R₃,R₄independently of one another, from hydrogen, C_1-6Alkyl, substituted or unsubstituted C_6-20Aryl, substituted or unsubstituted C_3-20A heteroaryl group; wherein R is₃,R₄Not hydrogen at the same time; and said substituted substituents referred to are selected from halogen, C_1-6Alkyl radical, C_1-6Haloalkyl, C_1-6Alkoxy radical, C_1-6Acyl radical, C_6-20Aryl, -CN, -NO₂、-OH、C_1-6Alkoxycarbonyl group, C_1-6An acyloxy group;

wherein the palladium catalyst is selected from Pd (OAc)₂、PdCl₂、Pd(PPh₃)Cl₂、Pd(dppf)Cl₂、Pd(CH₃CN)₂Cl₂、Pd(PPh₃)₄、Pd₂(dba)₃、Pd(dba)₂Any one of the above;

the organic phosphine ligand is selected from P (o-tol)₃、PPh₃、PCy₃Any one of DPPB, BINAP;

the alkali is selected from any one or a mixture of more of potassium carbonate, potassium acetate, potassium phosphate, sodium carbonate and cesium carbonate;

the organic solvent is selected from any one or a mixture of DMF, DMSO and NMP.

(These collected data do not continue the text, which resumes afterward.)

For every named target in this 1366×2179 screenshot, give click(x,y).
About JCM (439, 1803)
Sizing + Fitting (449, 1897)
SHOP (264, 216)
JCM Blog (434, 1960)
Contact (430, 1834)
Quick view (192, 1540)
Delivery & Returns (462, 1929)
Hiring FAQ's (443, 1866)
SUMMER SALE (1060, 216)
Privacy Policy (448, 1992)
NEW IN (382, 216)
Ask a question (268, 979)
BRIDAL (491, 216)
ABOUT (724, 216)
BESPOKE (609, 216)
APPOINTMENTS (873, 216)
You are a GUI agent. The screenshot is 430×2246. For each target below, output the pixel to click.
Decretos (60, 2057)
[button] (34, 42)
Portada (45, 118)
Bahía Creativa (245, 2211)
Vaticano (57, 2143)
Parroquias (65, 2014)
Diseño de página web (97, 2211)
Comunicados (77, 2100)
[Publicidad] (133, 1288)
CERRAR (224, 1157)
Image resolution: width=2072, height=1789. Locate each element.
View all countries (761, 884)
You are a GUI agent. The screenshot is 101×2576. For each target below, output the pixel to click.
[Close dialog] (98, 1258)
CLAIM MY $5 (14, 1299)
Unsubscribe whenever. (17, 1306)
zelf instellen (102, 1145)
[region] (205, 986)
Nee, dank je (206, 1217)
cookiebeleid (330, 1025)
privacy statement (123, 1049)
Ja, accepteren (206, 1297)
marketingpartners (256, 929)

2. The method of claim 1, wherein m is 1, n is 1; r₁,R₂Independently of one another, from hydrogen, fluorine, chlorine, bromine, methyl, ethyl, tert-butyl, trifluoromethyl, methoxy, ethoxy, tert-butoxy, acetyl, phenyl, -CN, -NO₂-OH, thienyl, furyl, pyridyl;

R₃,R₄independently of one another, from hydrogen, methyl, ethyl, tert-butyl, substituted or unsubstituted phenyl, substituted or unsubstituted thienyl, substitutedOr unsubstituted furyl, substituted or unsubstituted pyridyl; wherein R is₃,R₄Not hydrogen at the same time; and said substituted designated substituents are selected from the group consisting of fluoro, chloro, bromo, methyl, ethyl, tert-butyl, trifluoromethyl, methoxy, ethoxy, tert-butoxy, acetyl, phenyl, -CN, -NO₂。

3. The process according to claim 1 or 2, wherein the palladium catalyst is selected from Pd (OAc)₂(ii) a The organic phosphine ligand is selected from P (o-tol)₃(ii) a The alkali is selected from potassium carbonate; the organic solvent is selected from DMSO.

4. The method according to claim 1 or 2, wherein the inert gas atmosphere is selected from a nitrogen or argon atmosphere.

5. The production method according to claim 1 or 2, wherein the reaction temperature of the heating stirring reaction is 80 to 140 ℃; the reaction time is 4-48 hours.

6. The method according to claim 5, wherein the reaction temperature of the heating and stirring reaction is 120 ℃ and the reaction time is 24 hours.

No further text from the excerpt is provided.